Jumbo Loans In Peril Because Of Commercial Bank Issues

    Everything Is Fine…Until It Isn’t

    The former owner of RPM Mortgage (now merged with Cross Country) told me about a particularly harrowing ordeal he went through in 2008. His company had locked tens of millions of dollars of loans with the intention of selling them to particular investors when they closed.

    RPM underwrote and funded the loans on their warehouse lines of credit, but when they went to sell the loans, the investors all told RPM they weren’t buying. This was so shocking because up until that point the investors had given no indication at all that they would not buy the loans.

    RPM faced millions in losses because they had to sell the loans to survive and there were simply no buyers. They did finally find buyers, but it was through herculean efforts, the losses were still enormous, and the stress was unimaginable for RPM’s owner, as he faced complete and total ruin.

    This happened to us too, but on a MUCH smaller scale, when COVID hit in 2020, as many investors simply pulled out of the market and refused to buy loans we had locked and underwritten with the sole intention of selling the loans to them.

    I tell these stories because any lender can do the same thing to any borrower. They can pre-approve, underwrite and promise financing – only to yank it away at the 11th hour without warning.

    The Rich Are Moving Cash Out of Banks

    Wealthy depositors have been moving cash out of banks by the billions over the last few months, per CNBC, and it started long before Silicon Valley Bank’s issues surfaced.

    This is a serious issue for many banks because those deposits are a major competitive advantage; banks can offer very low mortgage rates to borrowers because their “cost of funds” are so low, partially because they had to pay so little (or nothing at all) to retain those deposits.

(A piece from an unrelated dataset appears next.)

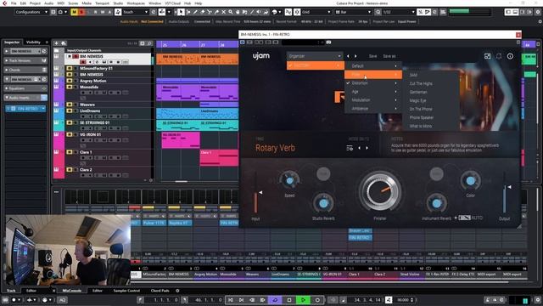Open the Configurations dropdown
Viewport: 543px width, 306px height.
pyautogui.click(x=31, y=12)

    But, now that depositors are fleeing banks for Treasuries or money market funds, banks are going to have to start paying more to retain depositors and that will in turn force them to raise their interest rates (which we have seen already in some cases).

    In addition, some banks are pulling out of the mortgage market altogether already.

    To be clear though, many commercial banks remain very competitive and are still offering very low rates.

    My point is only that I would not be surprised to see things change in a hurry, given what is taking place in the world of banking and given how fast we have seen events turn in the past as illustrated by my stories above.

    So, I am not trying to spread false concern; I am merely warning borrowers and agents to be ready to find alternative financing in a hurry, as these issues can come out of nowhere and surface overnight.

    Borrowers relying on commercial bank financing should either have a backup pre-approval or backup lender that can move very quickly if their financing disappears.

    Things seem to be relatively calm now, but the likes of Jeff Snider and other macro analysts expect a lot more problems to surface over the next six months.

    FHA to the Rescue!

    Quick story: a borrower came to us recently from another lender. He had been offered conforming financing at 6.375% at the cost of $10,000 in points. We instead offered him FHA financing at 5.875% at no points and with lower MI, and he jumped for it. This is just another reminder of how much more competitive FHA is now.